• Supplied text:
--------------------
# picky eater



## Salt9 (Oct 10, 2008)

ok kane might be the pickiest eatier in the world! hand down lol i have tried it all to make him eat his food consistently yesterday i didnt fee him @ all and then gave him two heeping cups of kibble he smashed it but then when i feed him the second time he barley touches it! what should i do??!?!?!? should i just feed him once a day? or is tht being a bad owner?


----------



## koonce272 (Sep 16, 2008)

how much are you feeding total. He may be telling you its too much food. I had the same problem with my dog until i cut back on his food.

I recommend 1 cup in the am and 1 cup in the pm.

An easy trick is add a bit of hot water. The water makes a sort of gravy while the heat activates some of the smells in the kibble. Dont let the water sit in there or the food will get mooshy. I add the hot water, toss it around in the bowl and then feed.


----------



## joshelkins23wv (Jul 7, 2009)

If you are feeding your dog or pup and it like smells it and walks away or whatever, there could be a couple problems 
1.feeding to much.
2. you are feeding to many types of food.


Heres a solution for ya that might work, when its time to feed him, Dont! Just wait a few hours , when he gets hungry he will eat


----------



## Salt9 (Oct 10, 2008)

maybe its the many food changes i have been bouncing around! bc i was buying orijen and he wasnt eating then i went to merrick before grain he nibbles here and there so i switched to kibbles n bits b4 i go bankrupt from buying these expensive foods lol so ill jus try to cut back n see how it goes


----------



## jsgixxer (Mar 9, 2009)

try alittle bit of organic plain yogurt add with your dog food...my dogs love it


----------



## razors_edge (Jun 2, 2009)

i add a raw egg in there and she gobbles it up thats once a week or i just mix wet food with kibble and boil some rice and chicken


----------



## koonce272 (Sep 16, 2008)
--------------------
• Collected data:

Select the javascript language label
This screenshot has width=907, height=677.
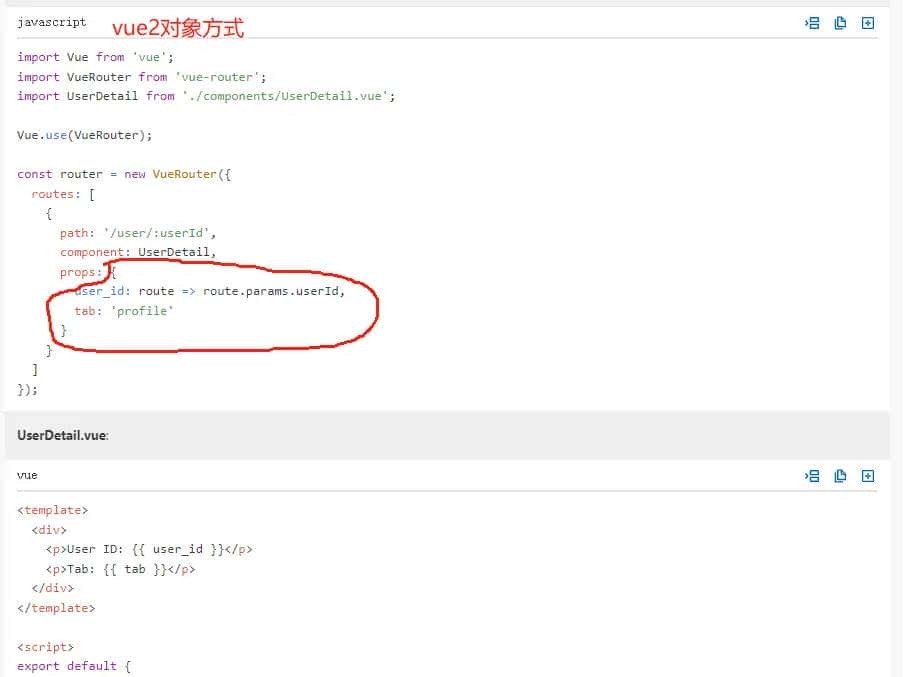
--------------------
• Complete the following:
A - In the picky eater thread, rewrite the passage between "I recommend 1" and "1.feeding to much.", inclusive, replacing "hot water" with "warm water".
B - How much food does koonce272 recommend feeding in the picky eater thread?

• Results:
A -
I recommend 1 cup in the am and 1 cup in the pm.

An easy trick is add a bit of warm water. The water makes a sort of gravy while the heat activates some of the smells in the kibble. Dont let the water sit in there or the food will get mooshy. I add the warm water, toss it around in the bowl and then feed.


----------



## joshelkins23wv (Jul 7, 2009)

If you are feeding your dog or pup and it like smells it and walks away or whatever, there could be a couple problems 
1.feeding to much.

B - One cup in the morning and one cup in the evening.